_Text section_:
::::::::
Bull Creek Campground was never on my radar. I’d bet it’s not on yours, either.
But with state parks booked at full capacity much of the year, I’ve been on a mission to seek out alternatives, public campgrounds with modest daily rates, and I’ve come across a few gems.
Flagler County’s Bull Creek Campground is easily overlooked. It’s remote, on a lake few know about, and hard to find without GPS.
Maybe that’s why we loved it.
On our visit, there was a glorious sunset every night. Some say the campground offers the finest sunsets in Flagler County.
The night sky sparkles, and you are truly in the middle of nowhere, surrounded by classic Florida wetland forests and sprawling farmlands.
A restaurant at the campground suffered irreparable flood damage from two hurricanes in 2022 and has been demolished.
For kayakers and boaters, every campsite is waterfront.
The namesake Bull Creek is a pleasant, scenic paddle, though not an exhaustive experience. For an open water paddle, Dead Lake is right there, and adventurous paddlers can traverse the Dead Lake to Crescent Lake and even beyond to the St. Johns River, 20 miles by water.
Dead Lake got its name because, historically, it was a dead end, the last stop of steamboat cruises on the St. Johns River, diverting into Crescent Lake to a channel into Dead Lake. The campground was once the site of a hotel, where the steamboats would dock during the land boom of the early 20th Century.
Despite being in the thick of the land boom, there is minimal development in the area close to the campground, at least by today’s standards, and you are 14 miles from the nearest town, tiny Bunnell. Another nine miles down the road is Flagler Beach, an Old Florida beach town.
The Campground at Bull Creek
All 25 campsites are waterfront on level concrete slabs and have full hookups, a picnic table and a fire ring.
You can moor your kayak, canoe or small boat at any site. If you find the banks tricky, and you might, use the park’s wide boat ramp.
There is ample parking for boat trailers, and docks are available in a small marina near the boat ramp.
Best of all, when I looked ahead on the campground’s reservation website, there were plenty of openings for next winter (2023-2024).
There are three distinct campground sections for your recreational vehicle and/or tents.
Boat Ramp Sites
Sites 1 through 10 are closest to the park’s boat ramp. (Site 1 is at the top in the above map, directly adjacent to the boat ramp.) These sites are not overly spacious, but they are adequate for slide-outs and awnings. More suited for RVs than tents.
These 10 sites are near the boat ramp and trailer parking, and the ramp gets busy on weekends.
::::::::
_Task requirements_:
**1)** According to the campground text, why did Dead Lake receive its name? Answer in one to three sentences.
**2)** Reproduce the entries, beginning with the line containing "Open the #Clippers hashtag link" and continuing through the end of the entries, and substitute "Launch" for "Open" while leaving everything else unchanged. Omit the pictures from your answer.

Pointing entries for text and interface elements
::::::::
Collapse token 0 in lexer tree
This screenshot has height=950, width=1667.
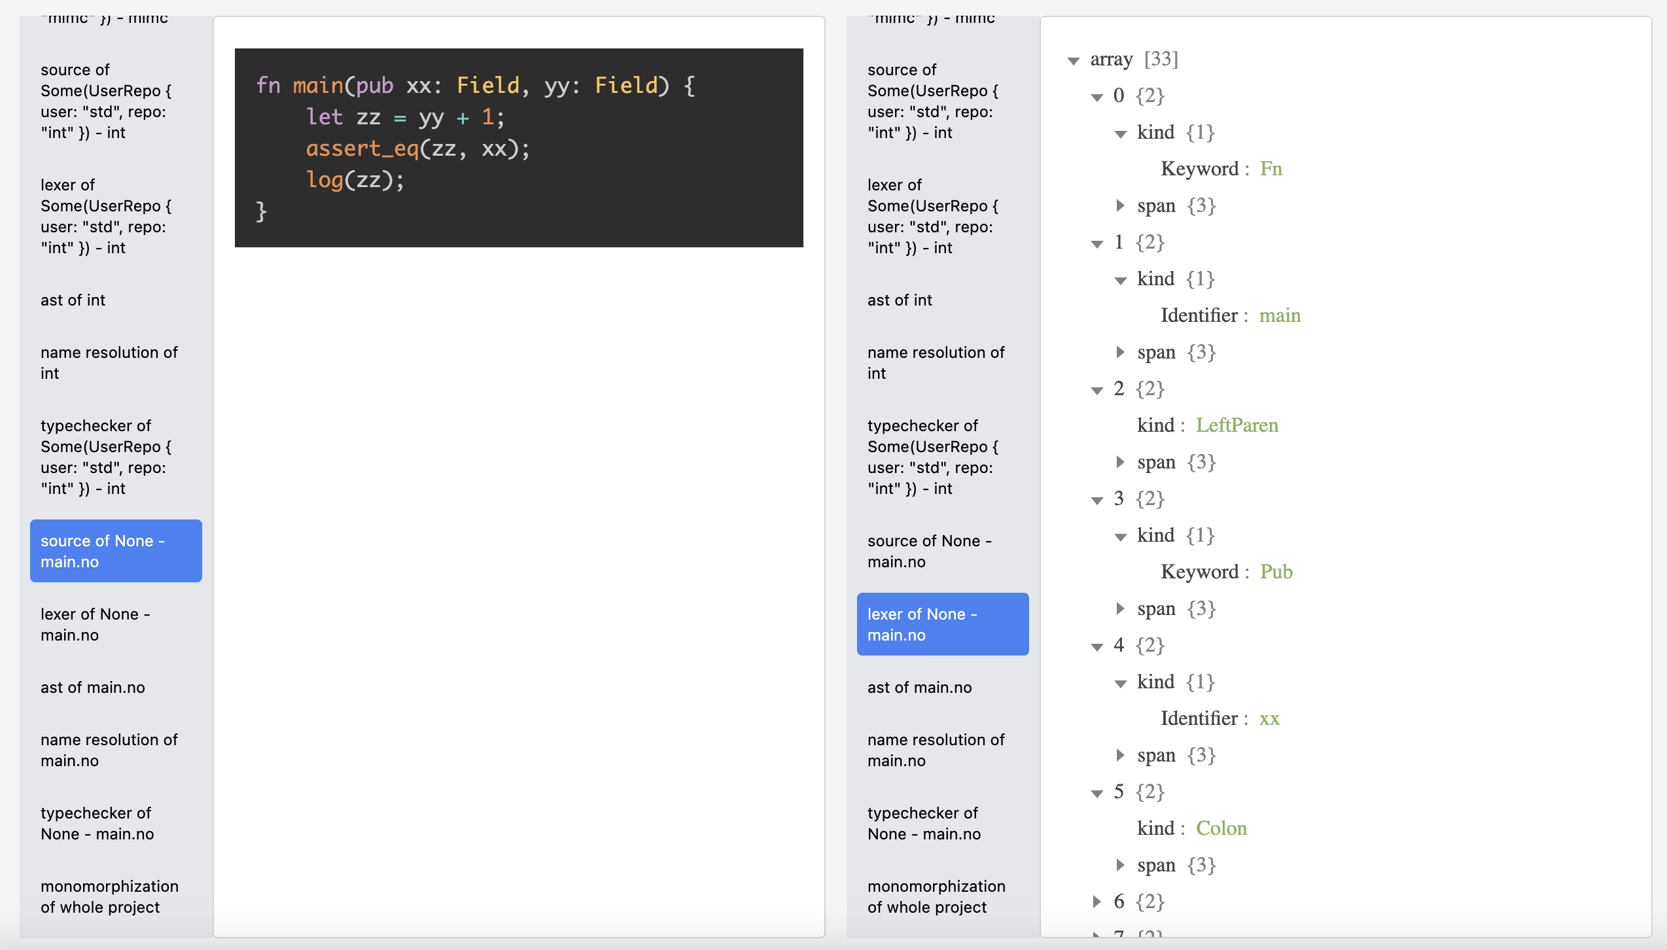click(x=1097, y=97)
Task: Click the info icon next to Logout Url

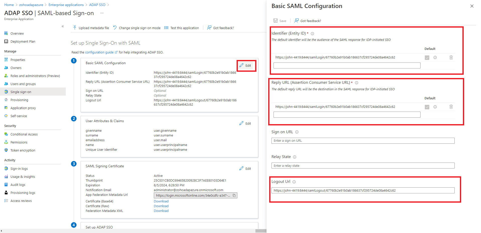Action: 294,182
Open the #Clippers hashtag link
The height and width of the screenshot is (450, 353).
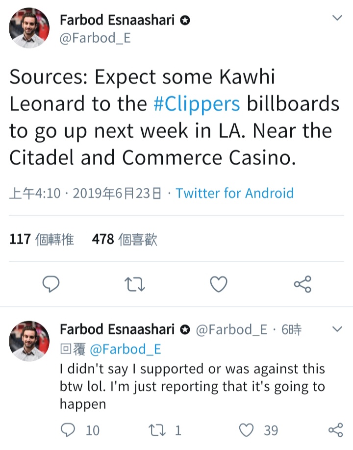[197, 104]
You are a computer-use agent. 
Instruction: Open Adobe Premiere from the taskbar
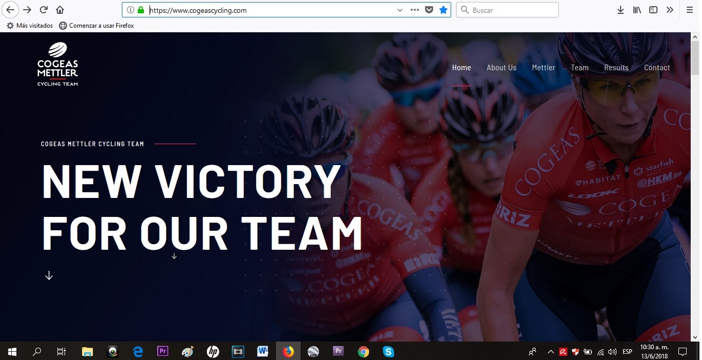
::::::::
_Exercise results_:
**1)** Dead Lake received its name because it was historically a dead end. It was the last stop of steamboat cruises on the St. Johns River, which diverted into Crescent Lake and then through a channel into Dead Lake.

**2)**
Launch the #Clippers hashtag link
The height and width of the screenshot is (450, 353).
[197, 104]
You are a computer-use agent. 
Instruction: Launch Adobe Premiere from the taskbar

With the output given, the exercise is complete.